MEDICA.de: Mr. Klie, why do we need geriatric doctors?
Thomas Klie: Not all people need such a doctor with such a specialisation. But we need a geriatric medicine which is concerned with age-related factors of health and disease. Age is characterised by polymorbidity which means that several diseases exist in one person at the same time: a visual defect, high blood pressure, diabetes, osteoporosis. Such problems occuring at the same time often call for a special treatment. The aspects of prevention and rehabilitation are very important. The geriatrician identifies patients at risk and can advise them on a healthier way of life. This saves medical costs and the patient's quality of life increases.
MEDICA.de: Would it not be sufficient to have special centres in which medical specialists from different areas are concerned with the treatment of older people?

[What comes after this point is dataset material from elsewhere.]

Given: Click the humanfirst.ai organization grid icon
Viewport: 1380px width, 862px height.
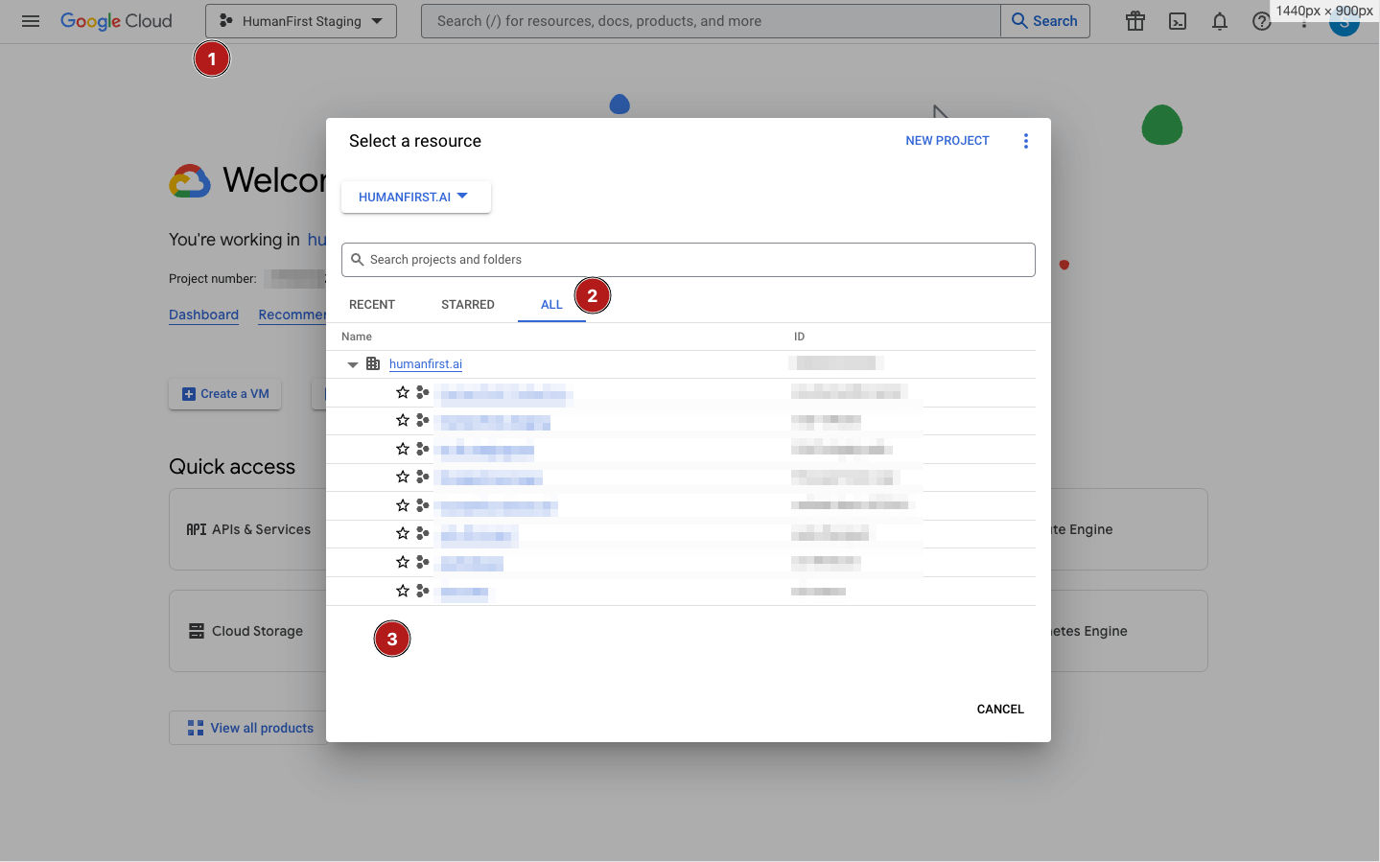Looking at the screenshot, I should pyautogui.click(x=373, y=364).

Klie: That would not be sufficient, because medical specialists often lack the special knowledge on high age. Many drugs have another effect in 80-year-old people than in 40-year-old ones. However, this is an aspect which already is neglected in research.
MEDICA.de: Do you think that Germany is prepared for the demographic change?

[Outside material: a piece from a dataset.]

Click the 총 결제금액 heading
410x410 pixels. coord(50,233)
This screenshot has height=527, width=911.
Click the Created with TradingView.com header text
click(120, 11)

Klie: No. Geriatric medicine is a neglected discipline in Germany. There are only two chairs for geriatric medicine at the Universities of Nuremberg and Bochum. Furthermore, there exist four endowed chairs. When we compare that with Italy, we observe 61 chairs for geriatric medicine there. In Germany, we also lack of a convincing continuing education. We do not have physicians being specialists in geriatrics in Germany, physicians can only get further education in this area and a qualification in geriatrics. This is due to the fact that ther Germans have not yet accepted the demographic change as a political challenge, especially healthcare political one.
MEDICA.de: What are the reasons?
Klie: Individual disciplines like internal medicine or psychiatry are very powerful. Each doctor represents his own discipline. Since geriatricians work interdisciplinary, many medical specialists experience them as being competition since patient groups partly overlap each other. Interdisciplinarity is the central sign of gerontology and geriatrics but this is an area generally neglected in science and research politics as well as health care and social politics in Germany. That is why it is so difficult to get research funding for interdisciplinary projects.
MEDICA.de: Are there any other reasons?
Klie: Yes, since any discussion is influenced by values in society and culture, there are other reasons: High age is not very sexy in Germany. Medicine today still is curative oriented. The chance of cure in 80 year old people is another than in 40 year olds. There we have to change of thinking.
The Interview was conducted by Simone Heimann.